Small fine for a small mistake
Casinos keep track of every little thing. Everything. Casinos are all about numbers, whether it comes to money or the games themselves, so everything is about counting. Nothing goes unnoticed, uncounted, uncatalogued. That’s why the failure to spot one single playing card at a casino in Deadwood, South Dakota resulted in fines and a suspending gaming license.
On Wednesday, the South Dakota Commission on Gaming fined the Deadwood Mountain Grand casino $1,260 and the casino itself is issuing $5,290 in refunds to customers because a blackjack game ran for 12 hours on December 18 without a King of Diamonds.
A bit of a fluke mishap
In a letter to Susan Christian, the commission’s executive secretary, Susan Kightlinger, the casino’s manager, wrote that a blackjack dealer let a customer cut the deck. It sounds like this is a normal thing for a dealer to do, but the problem was that the dealer inadvertently fumbled the deck and cards spilled all over the place. The dealer gathered the cards back up, reshuffled them, and continued the game.
At about 3:00am December 19, the table closed and the cards were counted. That’s when employees discovered that the King of Diamonds was missing. They checked the security footage and saw that at 3:15pm, the card lodged in a stool and nobody noticed. There it sat for 12 hours.
Kightlinger said that the players at that table will be identified and refunded their losses.
Pit boss James Jenkins also wrote a letter to explain what happened. He said a “small amount” of cards fell off the table, retrieved by a restaurant employee who happened to be walking by and given to the dealer before Jenkins arrived at the table.

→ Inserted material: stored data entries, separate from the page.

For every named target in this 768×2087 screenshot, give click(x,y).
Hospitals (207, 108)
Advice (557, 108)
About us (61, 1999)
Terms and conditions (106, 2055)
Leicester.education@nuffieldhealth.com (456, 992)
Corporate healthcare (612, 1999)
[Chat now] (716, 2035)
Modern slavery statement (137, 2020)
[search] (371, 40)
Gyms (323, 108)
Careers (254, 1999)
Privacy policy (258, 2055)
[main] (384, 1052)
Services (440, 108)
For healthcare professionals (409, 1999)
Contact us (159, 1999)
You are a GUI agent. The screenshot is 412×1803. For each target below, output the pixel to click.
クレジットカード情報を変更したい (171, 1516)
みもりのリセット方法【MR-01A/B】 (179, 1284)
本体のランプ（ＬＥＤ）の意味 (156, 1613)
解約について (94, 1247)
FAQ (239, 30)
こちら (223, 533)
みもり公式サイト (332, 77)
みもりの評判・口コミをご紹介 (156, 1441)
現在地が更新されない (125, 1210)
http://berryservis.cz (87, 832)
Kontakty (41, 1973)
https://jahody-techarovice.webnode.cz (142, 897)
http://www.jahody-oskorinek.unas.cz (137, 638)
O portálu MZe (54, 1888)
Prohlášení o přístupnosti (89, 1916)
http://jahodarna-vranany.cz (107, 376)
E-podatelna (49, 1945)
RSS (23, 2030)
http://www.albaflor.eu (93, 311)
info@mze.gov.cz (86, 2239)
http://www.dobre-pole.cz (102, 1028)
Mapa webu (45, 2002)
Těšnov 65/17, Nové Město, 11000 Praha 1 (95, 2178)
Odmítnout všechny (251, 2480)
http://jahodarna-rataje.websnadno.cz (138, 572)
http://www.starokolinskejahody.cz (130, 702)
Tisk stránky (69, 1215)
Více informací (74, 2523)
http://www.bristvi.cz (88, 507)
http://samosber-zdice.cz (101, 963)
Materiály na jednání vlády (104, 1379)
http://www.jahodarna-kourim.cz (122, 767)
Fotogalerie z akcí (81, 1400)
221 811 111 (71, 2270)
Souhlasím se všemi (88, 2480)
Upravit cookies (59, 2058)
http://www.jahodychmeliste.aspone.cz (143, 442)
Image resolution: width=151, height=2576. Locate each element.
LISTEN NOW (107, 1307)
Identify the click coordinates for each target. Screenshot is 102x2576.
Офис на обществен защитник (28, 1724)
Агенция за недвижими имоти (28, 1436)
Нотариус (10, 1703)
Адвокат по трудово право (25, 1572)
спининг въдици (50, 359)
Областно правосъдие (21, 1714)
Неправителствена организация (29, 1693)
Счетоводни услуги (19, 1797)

Casino will conduct timelier counts in the future
“I double checked the floor and surrounding area to make sure I didn’t miss any of the cards and went on with the game,” Jenkins explained. “At the time I didn’t think of taking the shoe off the table and verifying all six decks to make sure all the cards were there and just giving him six different decks to verify and move on with the game.”
Jenkins continued, saying it was an honest mistake, that the card wasn’t stolen or tossed off the table on purpose, but it unfortunately ended up between the seat and backrest of a chair where nobody could see it.
“I feel really bad for what happened and I will make sure it never happens again,” he apologized.
Because the buck ultimate stops with Jenkins as the man in charge of the dealers, he was fined $50 and has had his gaming licenses suspended for seven days.
The commissioners voted unanimously on the punishments. The $1,260 fine is the amount of money lost by players who could not be identified.